Yesterday, U.S. District Court Judge Victor Marrero struck down the sections of the Amended Patriot Act relating to National Security Letters, as reported in this AP article. From the article:
He said Congress, in the original USA Patriot Act and less so in a 2005 revision, had essentially tried to legislate how the judiciary must review challenges to the law. If done to other bills, they ultimately could all "be styled to make the validation of the law foolproof."
Noting that the courthouse where he resides is several blocks from the fallen World Trade Center, the judge said the Constitution was designed so that the dangers of any given moment could never justify discarding fundamental individual liberties.
He said when "the judiciary lowers its guard on the Constitution, it opens the door to far-reaching invasions of liberty."
Regarding the national security letters, he said, Congress crossed its boundaries so dramatically that to let the law stand might turn an innocent legislative step into "the legislative equivalent of breaking and entering, with an ominous free pass to the hijacking of constitutional values."
He said the ruling does not mean the FBI must obtain the approval of a court prior to ordering records be turned over, but rather must justify to a court the need for secrecy if the orders will last longer than a reasonable and brief period of time.

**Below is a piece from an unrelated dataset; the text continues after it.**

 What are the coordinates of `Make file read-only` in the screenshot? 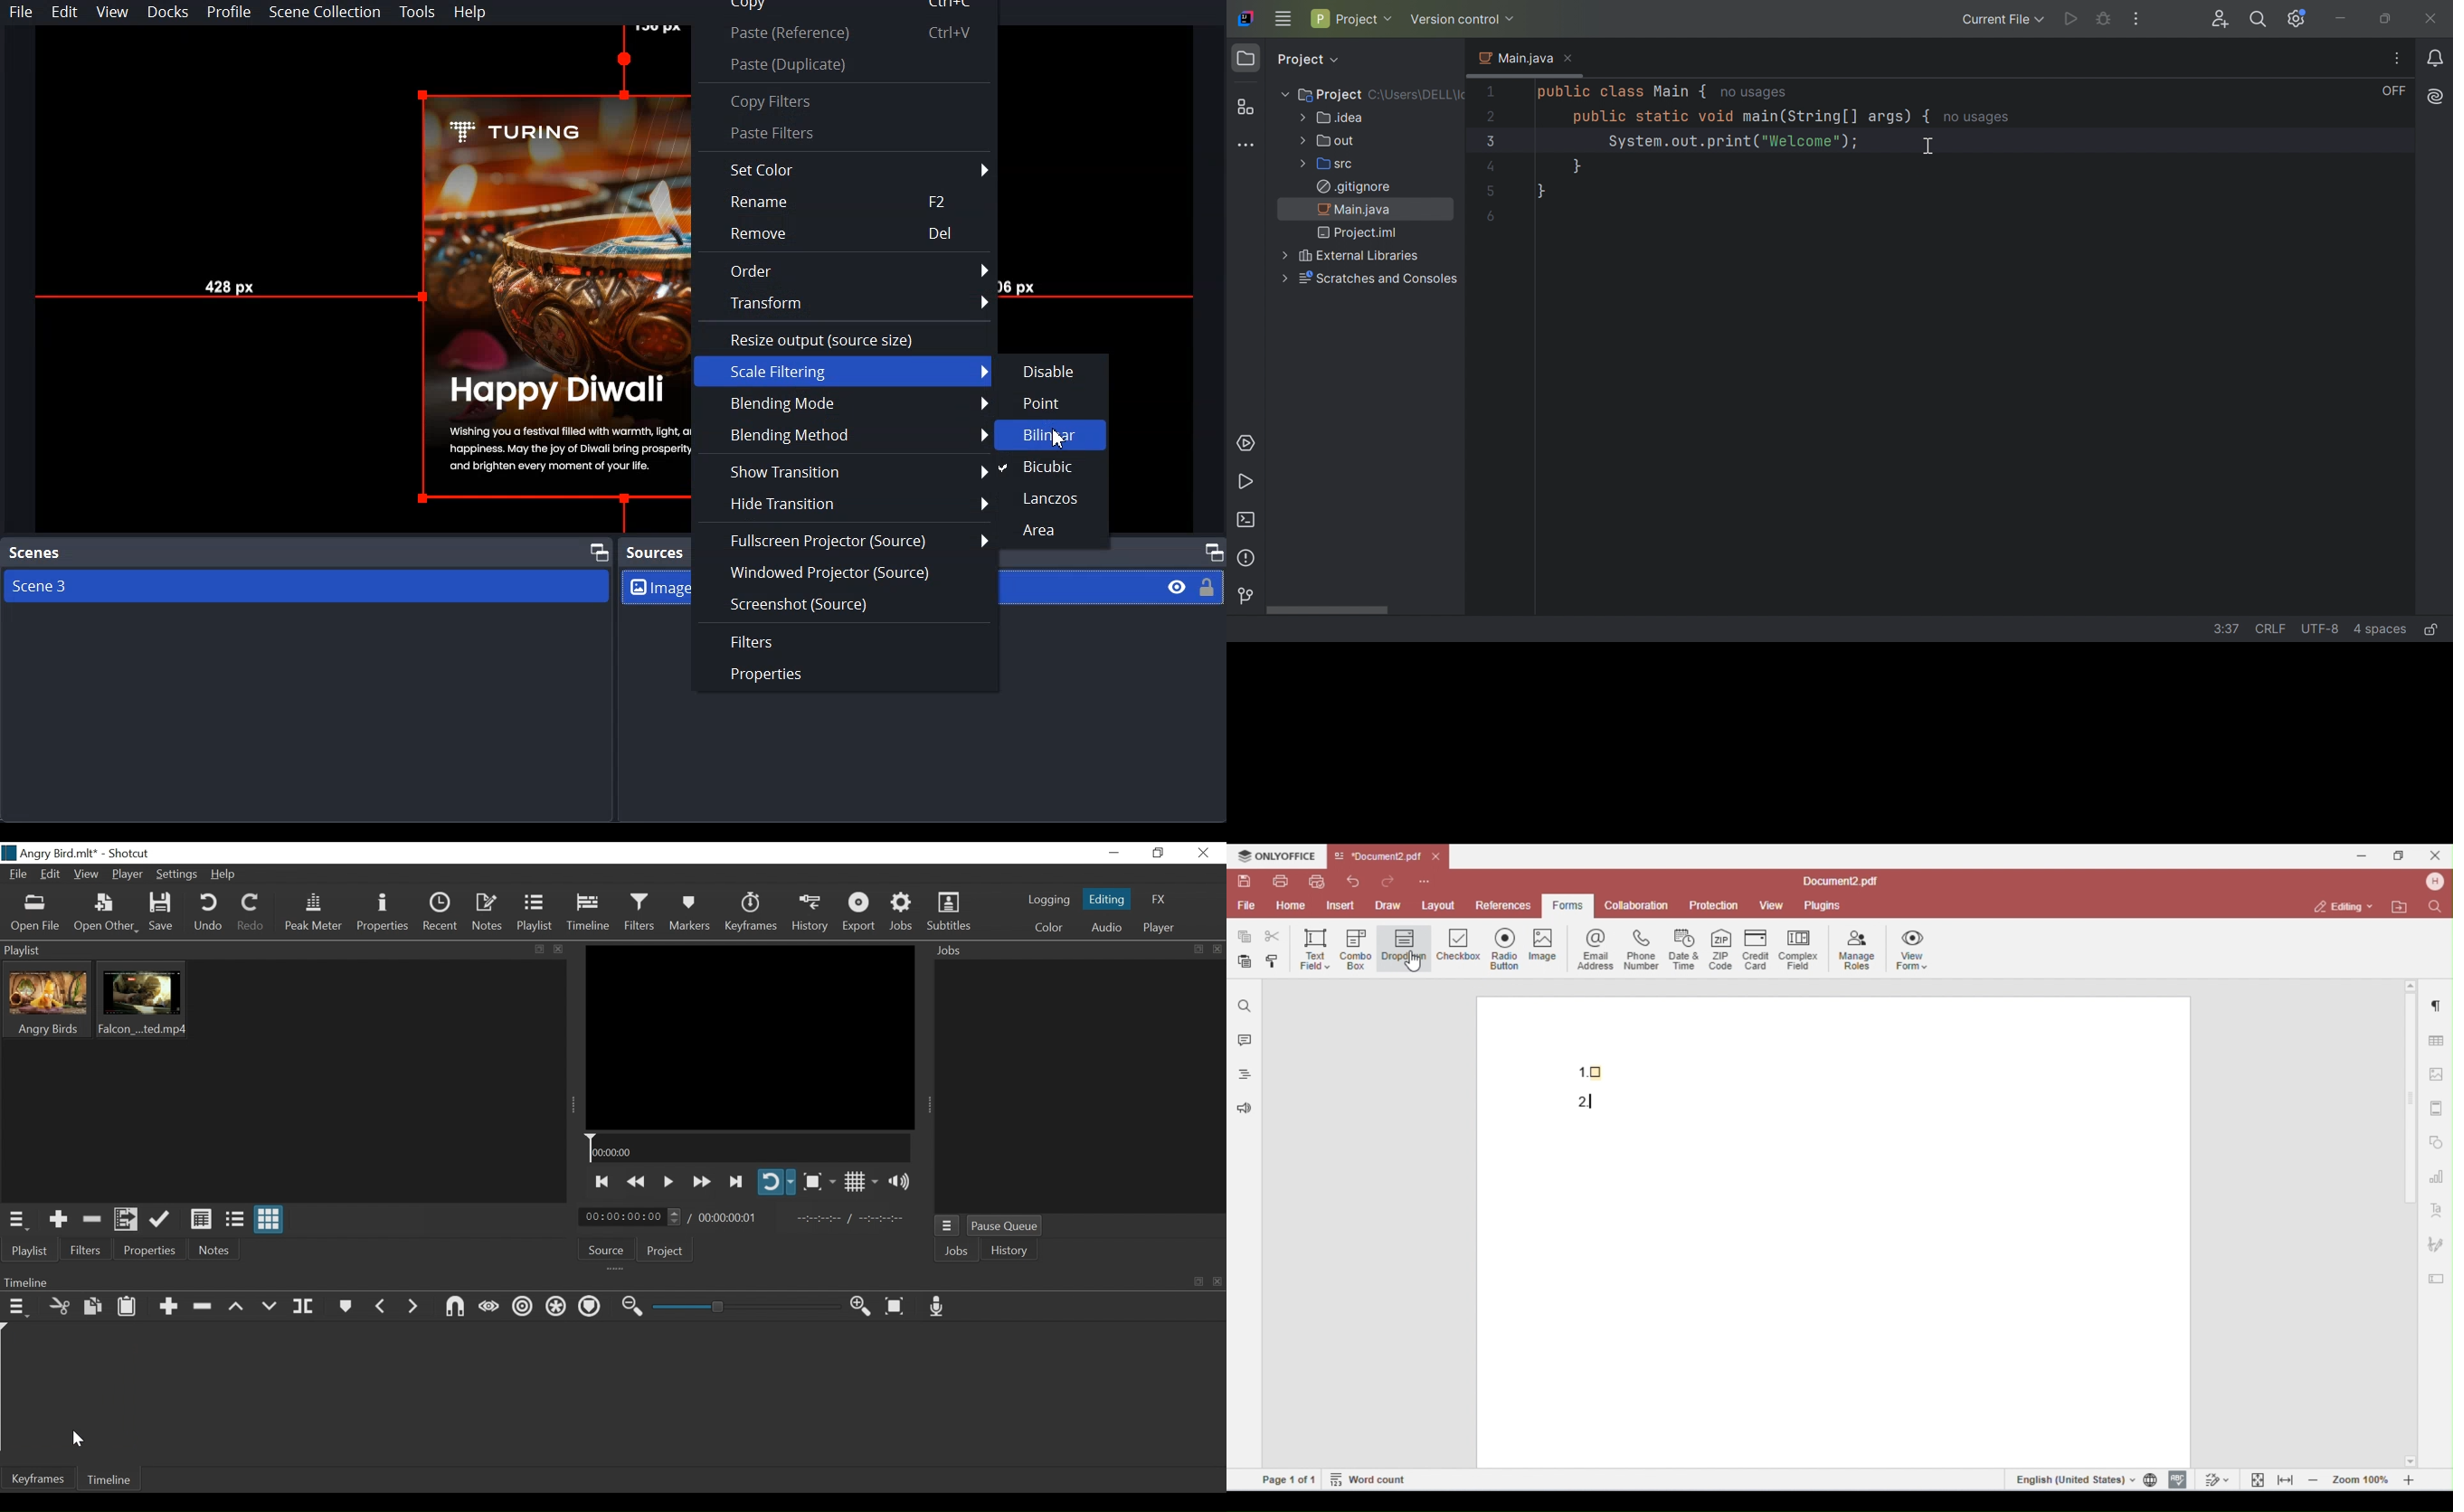 It's located at (2430, 631).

In his decision, Judge Marrero wrote:
In light of the seriousness of the potential intrusion into the individual's personal affairs and the significant possibility of a chilling effect on speech and association -- particularly of expression that is critical of the government or its policies -- a compelling need exists to ensure that the use of NSLs is subject to the safeguards of public accountability, checks and balances, and separation of powers that our Constitution prescribes.
It's a pleasure to read such lofty and accurate language regarding our constitutionally guaranteed civil rights and this administration's blatant violation of the same. And, more importantly, it's about time!